From the Board of Trustees

From the Board of Trustees

Survey Shows Volunteers Overwhelmingly Value Their ABR Experience

By Pamela A. Propeck, MD, ABR Trustee; M. Elizabeth Oates, MD, ABR Trustee; and Andrea K. Ng, MD, MPH, ABR Governor


The ABR Volunteerism Committee recently administered a survey to approximately 1,300 current ABR volunteer committee members to examine potential barriers to volunteering and strategies to increase interest and engagement. The survey had a 36% response rate, and respondents included volunteers from all four radiology disciplines: diagnostic radiology, interventional radiology, medical physics, and radiation oncology.

Survey participants were in a variety of practice settings, including urban (73%), suburban (23%), and rural (4%). The majority were in an academic practice setting (79%) but community teaching setting (9%), community nonteaching setting (7%), military/VA (1.4%), imaging center (1.3%), industry (1%), public sector (1%) and teleradiology (0.2%) were also represented.

The most common length of services was three to five years (42%), with 25% serving two years or less, 18% serving six to 10 years, and 15% serving 11 years or more.

The main reasons for volunteering with the ABR were professional fulfillment (87%), keeping up with the latest knowledge (68%), networking opportunities (64%), and leadership opportunities (51%). Barriers to volunteering included increasing demands for clinical productivity in the workplace (63%), administrative duties at the workplace (50%), and required time commitment and responsibilities of volunteering (44%). The most highly rated strategies to increase volunteer interest and engagement included increased recognition by the ABR to the volunteers’ academic/group practice leaders, performance-based awards and recognition, and ABR social events at national professional meetings.

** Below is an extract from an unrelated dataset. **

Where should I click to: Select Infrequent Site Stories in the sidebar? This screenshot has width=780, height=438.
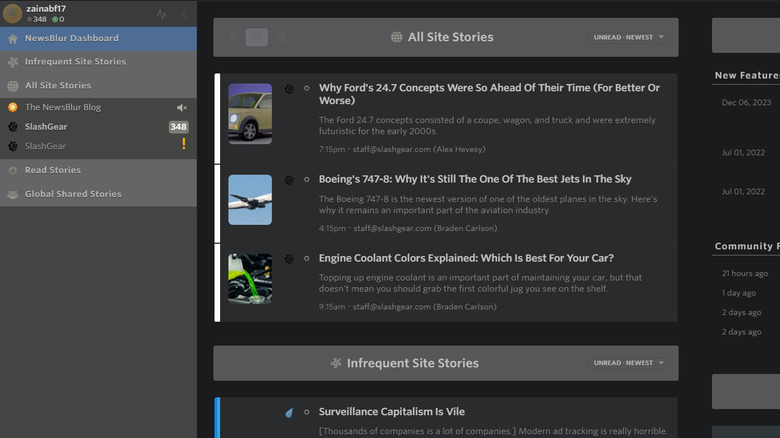click(75, 61)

Regarding workload and time commitment, 85% of respondents thought the amount of time for creating questions and item discussion calls was appropriate, whereas 8%-13% of volunteers thought the workload was too high. Interestingly, 20%-30% of the committee chairs thought the workload/time commitment was too high for their volunteers. While 14% of volunteers thought increasing their committee size would help distribute the work better, 82% thought their committee size was appropriate. Although 13% thought the term limit of three years (plus renewal for three years) was too short, only 2.7% thought it was too long. Regarding the preference for end-of-year in-person meetings in Tucson/Chicago or virtual meetings, there was a 50/50 split among volunteers.

Regarding ABR volunteer materials, 66% of the respondents were aware of the ABR Volunteer Handbook, which is available on the ABR website and lists the criteria necessary to be considered as a volunteer plus a description of each opportunity across the four disciplines.

Most volunteers reported a high level of satisfaction with the ABR staff. In all, 97% said staff were helpful with timely responsiveness and 94% said their questions were readily answered. In addition, 92% stated they were able to ask their questions and express their ideas comfortably.

Overall, 97% of the volunteers said they were satisfied with their ABR volunteer experience, 95% thought the ABR did a good job in communicating with the volunteers, and 89% thought the ABR valued their service.

The survey demonstrates that volunteers acknowledge the support of the ABR staff and their efforts to facilitate and encourage volunteer participation in the ABR mission. The ABR is deeply grateful for our volunteers’ commitment and service and is continually striving to improve the volunteer experience. This survey has allowed us to identify specific challenges and potential strategies for increasing volunteer engagement and fostering a more fulfilling and gratifying experience. If you are not a volunteer, consider exploring the opportunities in the ABR Volunteer Handbook.